Film-Vorführung beim DOk.Fest, Wings for Life World Run im Münchner Olympiapark nur einen Tag später, deine Rolle als Synchronsprecherin im neuen Transformers-Film und viele, viele weitere Events drum herum: Kritiker werfen dir vor, dass du neben dem reinen Motorsport zu viele andere Projekte hast. Wie reagierst du darauf?
Sophia Flörsch: Ich weiß, dass mir so etwas vorgeworfen wird. Ich kann das auch nachvollziehen, wenn Leute so etwas denken. Auf der anderen Seite muss ich viele Sachen machen, die viele andere Rennfahrer nicht machen. Wenn jemand kommt und mir sagt, dass er meine nächsten drei Jahre im Motorsport finanziert, dann höre ich von heute auf morgen mit allen anderen Sachen auf, mache nur noch meinen Sport und trainiere. Stand jetzt kann ich mir das aber leider nicht leisten.

Die Doku soll dieses Jahr auch im Fernsehen ausgestrahlt werden. Welche Reaktionen erhoffst du dir von der breiten Öffentlichkeit?

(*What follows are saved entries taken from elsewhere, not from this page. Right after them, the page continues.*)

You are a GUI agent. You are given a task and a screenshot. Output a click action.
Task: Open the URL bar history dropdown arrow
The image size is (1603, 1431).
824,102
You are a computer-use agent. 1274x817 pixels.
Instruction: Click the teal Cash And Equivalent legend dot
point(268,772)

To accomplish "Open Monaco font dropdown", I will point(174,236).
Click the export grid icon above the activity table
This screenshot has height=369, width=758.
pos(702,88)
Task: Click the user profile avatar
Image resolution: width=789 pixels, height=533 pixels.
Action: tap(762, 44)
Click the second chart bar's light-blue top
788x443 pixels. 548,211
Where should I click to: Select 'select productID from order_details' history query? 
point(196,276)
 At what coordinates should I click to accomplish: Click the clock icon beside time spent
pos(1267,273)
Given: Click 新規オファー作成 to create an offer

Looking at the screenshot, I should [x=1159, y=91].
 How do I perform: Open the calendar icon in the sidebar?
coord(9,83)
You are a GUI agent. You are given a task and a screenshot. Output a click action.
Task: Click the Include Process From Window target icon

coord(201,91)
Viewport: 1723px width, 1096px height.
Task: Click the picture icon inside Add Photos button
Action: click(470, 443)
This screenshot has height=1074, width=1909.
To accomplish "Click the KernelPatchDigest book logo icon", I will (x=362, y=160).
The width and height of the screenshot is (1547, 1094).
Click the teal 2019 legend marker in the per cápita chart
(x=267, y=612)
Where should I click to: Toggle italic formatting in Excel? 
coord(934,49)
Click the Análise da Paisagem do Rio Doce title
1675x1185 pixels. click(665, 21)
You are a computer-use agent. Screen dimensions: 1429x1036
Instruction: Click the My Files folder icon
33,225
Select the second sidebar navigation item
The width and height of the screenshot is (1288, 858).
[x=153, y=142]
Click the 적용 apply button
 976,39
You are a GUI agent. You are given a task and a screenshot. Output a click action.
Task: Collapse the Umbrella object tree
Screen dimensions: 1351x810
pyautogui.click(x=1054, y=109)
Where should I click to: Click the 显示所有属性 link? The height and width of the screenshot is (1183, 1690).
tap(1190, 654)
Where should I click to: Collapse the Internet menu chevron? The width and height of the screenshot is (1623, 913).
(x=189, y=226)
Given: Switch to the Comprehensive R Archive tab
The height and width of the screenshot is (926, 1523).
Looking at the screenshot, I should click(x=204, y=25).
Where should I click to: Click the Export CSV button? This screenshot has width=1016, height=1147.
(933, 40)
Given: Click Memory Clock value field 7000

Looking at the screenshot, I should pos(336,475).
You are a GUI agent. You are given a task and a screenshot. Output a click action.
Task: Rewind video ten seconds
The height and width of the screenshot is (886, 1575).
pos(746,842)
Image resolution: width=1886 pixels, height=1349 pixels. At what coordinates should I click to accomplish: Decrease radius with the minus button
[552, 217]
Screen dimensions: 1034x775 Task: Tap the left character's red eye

Sophia Flörsch: Ich hoffe, dass sie nicht nur Motorsport-Fans anspricht, sondern ebenso Leute - gerne natürlich auch Frauen - von außerhalb des Sports. Ich hoffe, dass der Film manchen Leuten auch die Augen öffnet, wie der Motorsport wirklich ist. Ich weiß, dass es vielen gar nicht so bewusst ist, wie der Sport funktioniert. Sie sind überrascht, wenn sie hören, dass man Geld zahlen muss, wenn man Rennen fährt. Generell ist es einfach voll krass, zu wissen, dass es jetzt eine Doku über mich gibt! Und meine Geschichte ist noch nicht fertig erzählt. Ich will ja, dass es weitergeht.